(EXERCISE MATERIAL)

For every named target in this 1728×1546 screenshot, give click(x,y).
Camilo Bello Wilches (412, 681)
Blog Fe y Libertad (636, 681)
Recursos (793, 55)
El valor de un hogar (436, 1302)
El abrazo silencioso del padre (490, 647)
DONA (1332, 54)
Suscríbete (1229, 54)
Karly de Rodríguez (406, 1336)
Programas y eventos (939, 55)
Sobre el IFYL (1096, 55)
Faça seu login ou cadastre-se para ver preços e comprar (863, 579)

(End EXERCISE MATERIAL)

In the entries, the line containing "Suscríbete (1229, 54)" and every line after it through the last are to be duplicated exactly, and no other line is to be included.

# COMPLETED EXERCISE
Suscríbete (1229, 54)
Karly de Rodríguez (406, 1336)
Programas y eventos (939, 55)
Sobre el IFYL (1096, 55)
Faça seu login ou cadastre-se para ver preços e comprar (863, 579)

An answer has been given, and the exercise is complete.